━━━━━ Exercise inputs ━━━━━

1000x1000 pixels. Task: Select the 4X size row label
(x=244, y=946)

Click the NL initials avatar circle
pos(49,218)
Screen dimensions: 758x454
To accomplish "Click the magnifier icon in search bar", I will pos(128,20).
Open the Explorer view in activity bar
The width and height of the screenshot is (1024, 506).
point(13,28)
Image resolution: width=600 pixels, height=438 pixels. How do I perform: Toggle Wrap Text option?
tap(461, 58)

━━━━━
━━━━━ Exercise inputs ━━━━━

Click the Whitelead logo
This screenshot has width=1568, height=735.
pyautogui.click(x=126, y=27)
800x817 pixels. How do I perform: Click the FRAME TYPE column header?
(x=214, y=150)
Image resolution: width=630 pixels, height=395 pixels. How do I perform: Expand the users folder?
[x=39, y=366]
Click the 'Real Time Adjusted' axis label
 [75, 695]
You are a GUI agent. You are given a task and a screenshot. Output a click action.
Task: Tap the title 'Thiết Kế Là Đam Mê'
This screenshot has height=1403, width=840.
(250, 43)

━━━━━

## Exercise instructions:
Retype word for word everything in the listing above from the line that holds "800x817 pixels. How" down to the line that holds "Task: Tap the title 'Thiết Kế Là Đam Mê'". Keep both end lines and leave out the rest.

## Your response:
800x817 pixels. How do I perform: Click the FRAME TYPE column header?
(x=214, y=150)
Image resolution: width=630 pixels, height=395 pixels. How do I perform: Expand the users folder?
[x=39, y=366]
Click the 'Real Time Adjusted' axis label
 [75, 695]
You are a GUI agent. You are given a task and a screenshot. Output a click action.
Task: Tap the title 'Thiết Kế Là Đam Mê'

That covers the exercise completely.